Syrians make olive fuel for winter heating

Syrian farmers load bags of dried waste of pressed olives mixed with water in a field near the battled Syrian city of al-Bab on September 16, 2012. AFP PHOTO/MARCO LONGARI

AL-BAB, Syria: Working together in the open air, Abu Ahmad's family uses buckets to empty what appears from a distance to be a pit of crude oil outside the rebel-held Syrian town of Al-Bab.

The source of the winter fuel these farmers will use is not crude, however, but olives.

Abu Ahmad and his clan sun-dry olive paste mixed with water which will supply their stoves as a substitute for heating oil, now unaffordably expensive due to the country's raging conflict.

"Our ancestors used to do the same," the 80-year-old says, smiling toothlessly from beneath his keffiyeh, the traditional Arab headdress, and peering out from eyes magnified by his thick glasses.

"When the fighting started, fuel got too expensive. So last year we began drying out the paste again.

"I remember when I was a kid this was the only fuel available to us. It's called jift."

Their home in the northeast of Aleppo province lies near to Al-Bab, which is targeted daily by regime air raids.

Women family members, veiled and wearing gloves, happily wade to waist height into the strong-smelling black sludge that fills a hole dug in the ground between rows of olive and pistachio trees.

The women form a chain to pass full buckets of the gooey stuff along to load onto a tractor, helped by giggling children covered from head to toe in the paste.

The menfolk look on as they chain smoke.

They agree to tell journalists about the process, but will not allow them to photograph or film the women.

One of Abu Ahmad's sons, 37-year-old Mustafa, explains how the olives are pressed then pumped through a hose into a large hole. The paste is covered in water, left during the winter and extracted for drying at the end of summer.

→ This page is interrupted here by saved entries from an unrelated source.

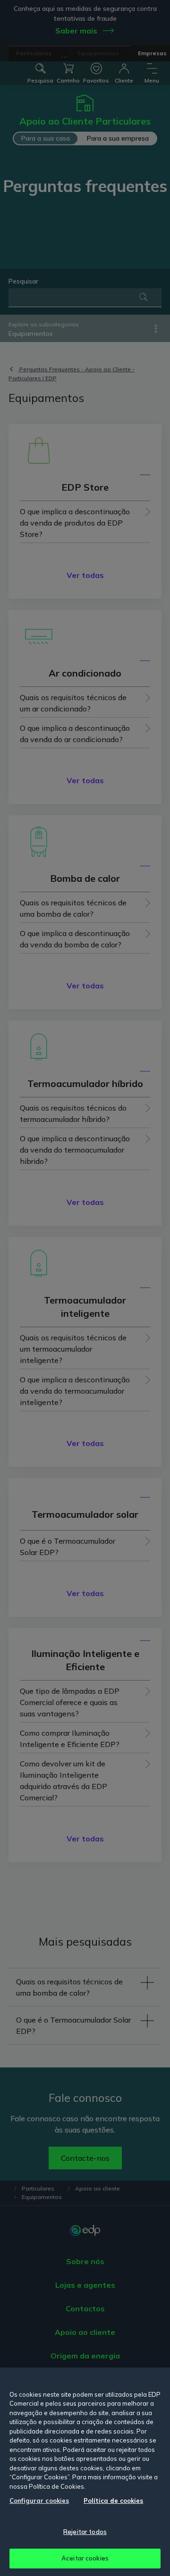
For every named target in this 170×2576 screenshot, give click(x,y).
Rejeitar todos (85, 2531)
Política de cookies (113, 2500)
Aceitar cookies (85, 2558)
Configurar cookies (39, 2500)
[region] (85, 2471)
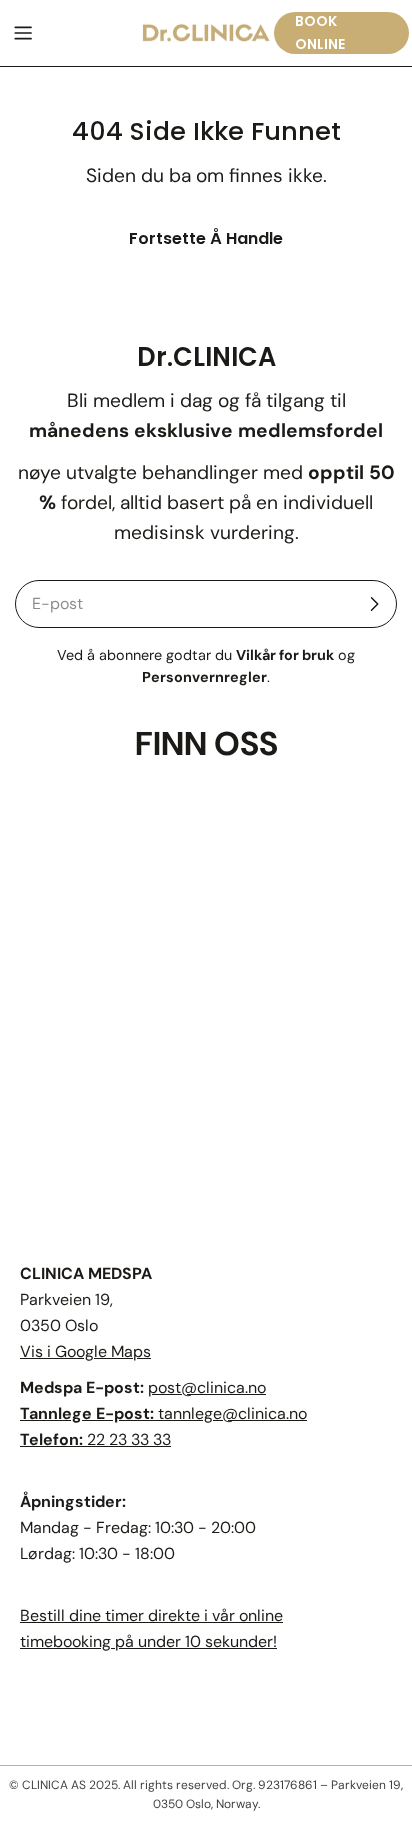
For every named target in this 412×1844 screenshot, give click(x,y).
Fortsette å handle (206, 238)
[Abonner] (374, 604)
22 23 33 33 (129, 1439)
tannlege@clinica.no (232, 1413)
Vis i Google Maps (85, 1351)
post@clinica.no (207, 1387)
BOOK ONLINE (320, 32)
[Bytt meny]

The moist olive paste is spread out on the ground in big square patterns that resemble a freshly painted black oil on canvas.

After a few days in the late summer sun, the paste dries up, cracks and separates into smaller parts which are gathered into large plastic bags.

"In the stove this burns more effectively than wood or anything else, because of the oil content," Mustafa says.

"We burn it on its own or with logs. It releases a lot of heat, and better still it smells good."

The price of heating fuel, which was once subsidised, has increased almost tenfold from a pre-conflict price of seven pounds (10 cents) per litre to 65 pounds, or just less than a dollar as summer ends and Syrians prepare for another cold winter.

"Heating oil is cleaner and more practical. You don't need to go to all this effort to obtain it. But we can't afford it anymore," Abu Ahmad says.

"Jift is not sold, it is up to us to make it. We share with with all the members of the family and sometimes give some to the neighbours as well, to those who aren't able to keep warm in winter," he says.

"It can get to five degrees below zero here in January. We're close to the Turkish mountains," adds Mustafa.

"If we don't work hard in the summer, we'll freeze in the winter."